Em um discurso agora famoso, Churchill disse: “Nós moldamos nossos edifícios e depois nossos edifícios nos moldam”. Ao longo dos séculos, o espaço físico deu origem a procedimentos, rituais e cerimônias importantes, de tal forma que alterar o layout alteraria o tecido social do governo britânico.
É uma lição que aprendemos repetidamente, desde "o meio é a mensagem" de Marshall McLuhan até Tecnopólio de Neil Postman . As pessoas não são simplesmente seres independentes, orientados a objetivos, que utilizam intencionalmente ferramentas tecnológicas. Em vez disso, estamos profundamente imersos e interdependentes em nosso mundo construído. O design se torna destino — sulcos que condicionam nosso comportamento e determinam nosso mundo. Como Postman aponta, a mudança tecnológica é ecológica: "Uma nova tecnologia não acrescenta nem subtrai nada. Ela muda tudo."
O ritmo avassalador dos avanços em IA levou a uma cobertura acirrada sobre as capacidades de cada modelo sucessivo — com um ponto cego notável. Pouca atenção tem sido dada à competição acirrada, porém silenciosa, entre laboratórios de IA para capturar o contexto da vida de seus usuários — ou seja, para coletar suas preocupações, interesses, esperanças, ambições e relacionamentos mais profundos, a fim de simplesmente "entendê-lo" de forma mais completa do que qualquer chatbot concorrente ou, talvez, qualquer ser humano.
À medida que nos aproximamos do início de uma grande transformação da IA, vale lembrar que as escolhas de design que fazemos hoje nos moldarão para as gerações futuras, e de maneiras que mal compreendemos.

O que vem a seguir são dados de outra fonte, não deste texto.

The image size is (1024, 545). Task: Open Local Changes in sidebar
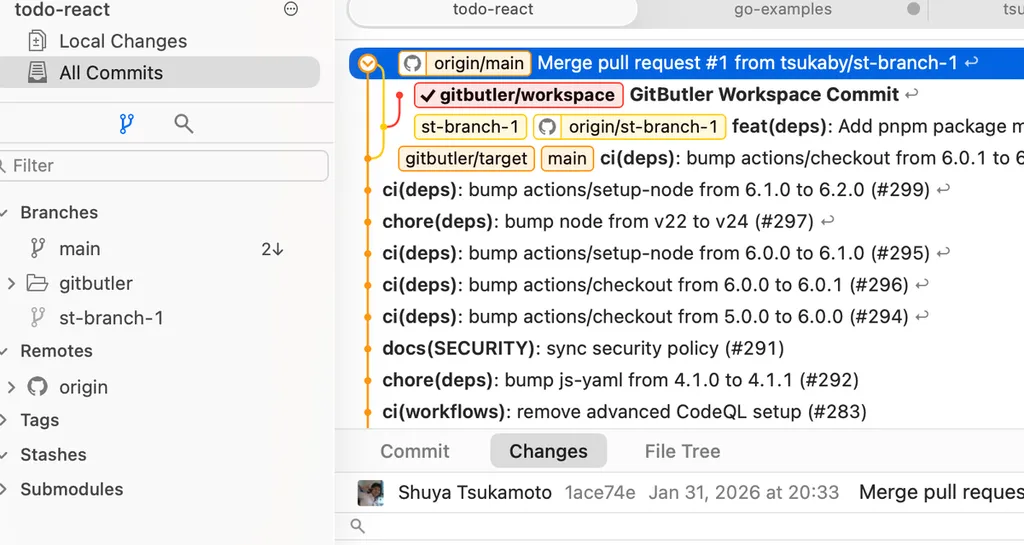click(x=122, y=41)
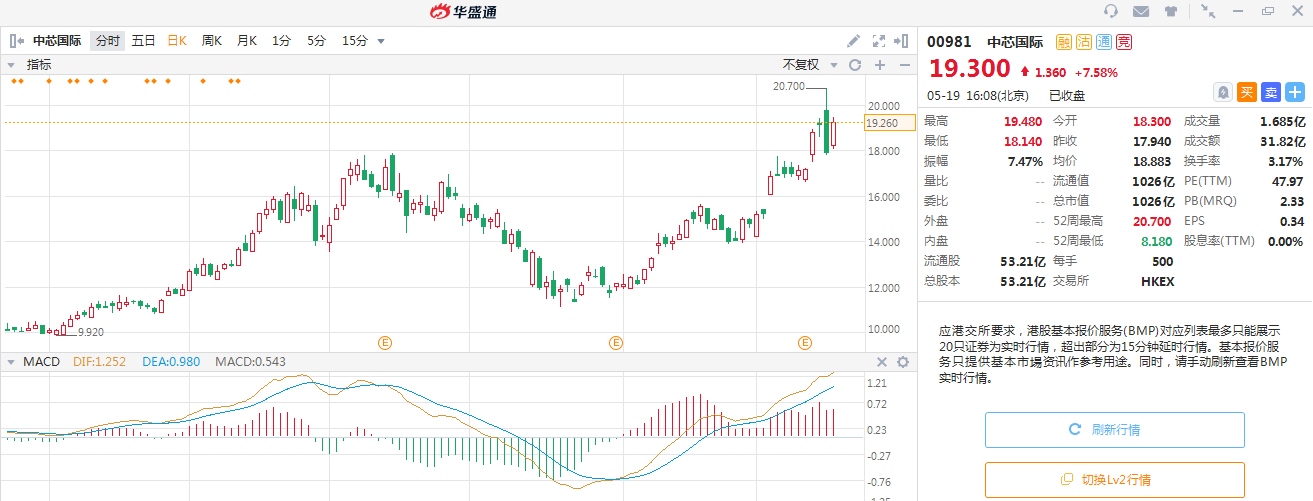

A ascensão da computação relacional
O efeito das escolhas de design em nossa relação com a tecnologia é óbvio em nosso passado recente e na realidade em que vivemos hoje. A tecnologia da década de 2010, personificada pelas mídias sociais, foi vendida com narrativas utópicas sobre conectar o mundo, mas impulsionada pelo uso — e mau uso — da atenção. A tecnologia de consumo orientada pela economia da atenção produziu o que Tristan Harris, cofundador do Center for Humane Technology, chamou de “uma corrida para o fundo do tronco cerebral”, na qual os produtos foram intencionalmente projetados para maximizar o engajamento. A era de "mova-se rápido e quebre as coisas" acabou quebrando mais do que esperávamos: criando novas compulsões, consolidando obrigações sociais performáticas e frustrando relacionamentos interpessoais. Como resultado, essas tecnologias tribalizaram coletivamente nosso discurso, erodiram a verdade compartilhada, degradaram nossa capacidade de superar diferenças e, por fim, fraturaram nossas políticas.

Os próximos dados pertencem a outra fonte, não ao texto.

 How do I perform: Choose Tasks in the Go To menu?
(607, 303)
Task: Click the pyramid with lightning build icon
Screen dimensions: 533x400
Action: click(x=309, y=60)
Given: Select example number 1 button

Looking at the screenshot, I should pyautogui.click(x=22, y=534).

Essas preocupações eram previsíveis, mas inicialmente descartadas como alarmistas e, em seguida, ignoradas com uma narrativa de inevitabilidade. Não precisava ser assim. Poderíamos ter moldado essa tecnologia — e ela poderia ter nos moldado — de forma tão diferente, se tivéssemos um diálogo mais honesto e incentivado projetos melhores. Só agora estamos começando a reconhecer nossa negligência coletiva — e a buscar maneiras de reformar as fundações dos arranha-céus tecnológicos que erguemos décadas atrás.
IA e a corrida pela intimidade
Em contraste com a tecnologia da década de 2010, a IA já avançou para além do tronco cerebral. A inteligência artificial nos envolve relacional e emocionalmente — não mais apenas transmitindo nossos pensamentos, mas moldando-os ativamente.

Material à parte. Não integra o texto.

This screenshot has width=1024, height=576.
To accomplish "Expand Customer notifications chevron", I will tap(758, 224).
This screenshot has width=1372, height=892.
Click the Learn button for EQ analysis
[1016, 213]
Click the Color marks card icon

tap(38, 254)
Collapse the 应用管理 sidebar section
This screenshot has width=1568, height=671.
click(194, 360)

A esta altura, todos já estamos familiarizados com chatbots como parceiros de conversa, mas o verdadeiro poder da IA vai muito além da linguagem natural: incorpora contextos psicológicos, sociais e políticos sutis que, por milênios, foram domínio exclusivo dos humanos. De repente, uma caixa de texto pode detectar e responder ao nosso tom de voz, reconhecer implicações sutis em nossas escolhas de palavras, inferir nosso estado emocional, identificar nossas peculiaridades de personalidade e detectar atritos interpessoais.
Em suma, nosso mundo social é subitamente computável. Estamos deixando uma era em que nos relacionamos uns com os outros por meio de nossas máquinas e entrando em um admirável mundo novo em que nos relacionamos diretamente com elas. Nesse novo animismo tecnológico, nossas máquinas se tornam participantes ativas em nosso mundo social, borrando as distinções entre uma ferramenta, um assistente, um confidente, um professor e um padre.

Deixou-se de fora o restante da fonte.